A exponenciação da crise estrutural do capitalismo levará a uma postura agressiva preventiva da parte do núcleo do capital financeiro e transnacional, o que significa dizer que os oligopólios irão avançar sobre os estoques energéticos disponíveis. A queda acentuada dos preços dos insumos energéticos é apenas o intróito que propicia um desenrolar de reconcentrações brutais à custa dos países/empresas mais vulneráveis.

 

Guerras são prorrogadas ou definidas pelo poder de deslocamento e fogo. Energia, portanto, serve para a guerra, diretamente e por outros meios. No capitalismo, energia é basicamente força produtiva/destrutiva, força remodeladora e direcionadora. O modelo energético reproduz de forma intensificada a natureza concentradora e excludente do modelo econômico que impulsiona.

 

Para dimensionar o abismo com que nos deparamos, é preciso recordar que a partir dos anos 90 o sistema elétrico nacional deixou de ser mero instrumento de acumulação para ser espaço prioritário de acumulação. O fatiamento do sistema elétrico nacional e a conversão de cada fase (geração, transmissão e distribuição) em nichos de mercado forneceram não apenas elevada rentabilidade aos novos operadores privados e transnacionais. Abriu-lhes também a possibilidade de planejar a expansão e condicionar o uso da energia elétrica no país. O país refeito como "economia emergente" por conta da triangulação de investimentos dos países centrais e da disponibilização de plataformas operacionais de suprimento e/ou de montagem para as transnacionais. E como bônus, o oferecimento de toda a sorte de facilidades creditícias e regulatórias. Nem foi preciso a ALCA ou a sanção de acordos de proteção de investimentos para estabilizar tamanha "interdependência". Medidas de desregulamentação/re-regulamentação no plano doméstico, imbuídas por assistências técnicas do BIRD e projeções do FMI, bem como acordos comerciais e financeiros pontuais e setoriais, têm deixado os mercados cada vez mais "confiantes" no Brasil.

 

Não poderia ser diferente com seu setor elétrico, portanto. "Marco regulatório" por definição precisa favorecer a "interação estável" entre os agentes privados, ou seja, a autonomização do setor frente à população e à nação.
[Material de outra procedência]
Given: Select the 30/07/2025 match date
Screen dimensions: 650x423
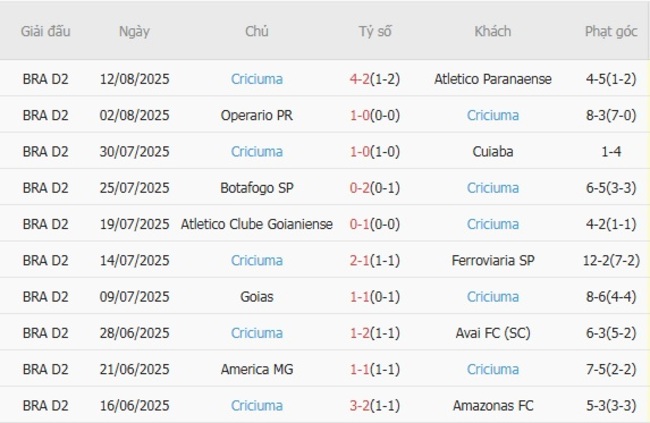Looking at the screenshot, I should tap(134, 152).
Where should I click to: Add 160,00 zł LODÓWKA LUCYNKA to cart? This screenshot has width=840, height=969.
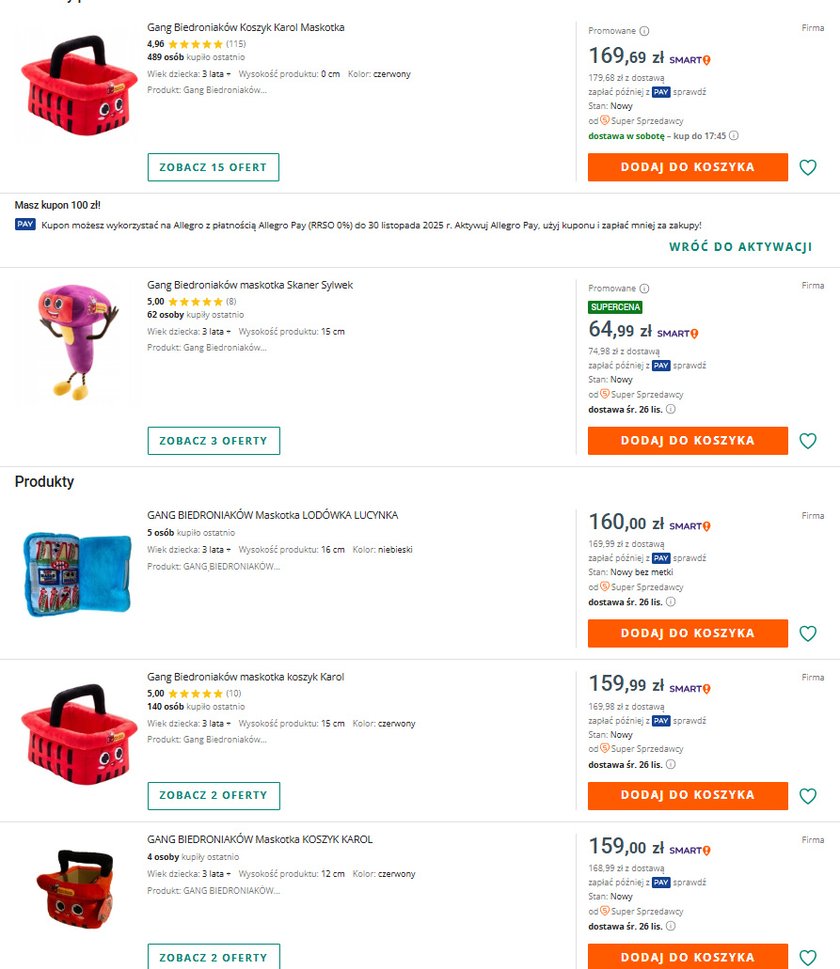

As alterações introduzidas em 2004 neste marco não mudaram o cenário de descapitalização das estatais, antes multiplicaram as funções de intermediação no sistema dilatando as tarifas pagas pela população e consolidaram um mercado livre de energia para grandes consumidores que distorce o perfil da demanda nacional.

 

Em meio à profunda crise internacional, a manutenção dessa política de liberalização do setor - que inclui o cabresto privado sobre a Eletrobrás e suas subsidiárias - permitirá a virtual anexação de nossas fontes energéticas pelos conglomerados transnacionais e financeiros. Nestas condições a barganha tende a ser feita em termos ainda mais rebaixados. Oferta incondicional de grandes projetos de geração elétrica voltados para o fornecimento de energia subsidiada para atividades primário-exportadoras, com alto retorno financeiro.

 

PDE: expansão da energia ou regime de engorda dos enclaves?

 

A viabilidade do enclave elétrico como pilar de uma série de outros enclaves, com plantas eletrointensivas em expansão no país, exigirá custos de geração decrescentes, maior captura de recursos públicos, além do desmanche do licenciamento ambiental, dos direitos sociais e dos territórios dos povos tradicionais. As agências governamentais do setor, construídas como chanceladoras dos monopólios privados, procuram encerrar este horizonte para os próximos 10 anos. O Plano Decenal de Expansão de Energia (PDE)-2008-2017, posto à "consulta pública" pela Empresa de Pesquisa Energética (EPE), comunica à sociedade o que para o setor elétrico seriam "condicionantes de curto prazo para o crescimento econômico para os próximos dez anos".

 

Na projeção da demanda de energia, a variável demográfica não seria mais relevante que a setorial. Essa equiparação mal oculta o alvo do planejamento pretendido, o aprofundamento da dinâmica ofertista para continuar atraindo investimentos externos. No PDE, a população restringe-se a um aglomerado cuja revisão quantitativa se processa em "interações com o IBGE". Feita tal consideração estatística, a projeção pode se dedicar ao que interessa: "pesquisas junto aos grandes consumidores de energia, principalmente com relação às suas perspectivas de investimento e expansão da produção (PDE 2008-217 Cap. II, p. 2).

 

O PDE admite que as alterações trazidas pelo cenário de crise podem produzir "impacto na demanda de energia". Mas o avanço das reformas estruturais e o sucesso "no enfrentamento das principais questões internas, que obstaculizam a sustentação de elevadas taxas de crescimento", sustentam a aposta na manutenção de um ritmo de crescimento superior ao da economia mundial (PDE 2008-217 Cap. II, p.17). Procura-se contornar a crise da demanda, não com a revisão do perfil da demanda, mas com sobreoferta de energia para os mesmos grandes consumidores. A saída da crise é relativa ao lugar de grupo, classe, bloco. Diante da crise de superprodução, até mesmo para evitar a senda da redistribuição e da socialização, a reação natural dos grupos ainda hegemônicos é redobrar a super-exploração e a repressão. O bloco dominante e seus órgãos paragovernamentais estão aqui assumindo esse projeto claramente.

 

Os resultados são "diferenciados", assume o estudo da EPE. A siderurgia, o agronegócio e a celulose são setores dinâmicos "porque se aproveitam das vantagens comparativas que dispõem". Destas, a mais decisiva é a vantagem de contar com políticas de Estado dedicadas a expandir seus negócios, a lhes garantir "segurança energética" a todo custo. A previsão de alta do consumo de energia, 5,5% ao ano a partir de 2008, serve apenas para escorar a lógica de oferta de excedentes energéticos. O terrorismo com a possibilidade de um segundo apagão faz parte do showbusines em cartaz, do espetáculo de crescimento (caudal) prometido.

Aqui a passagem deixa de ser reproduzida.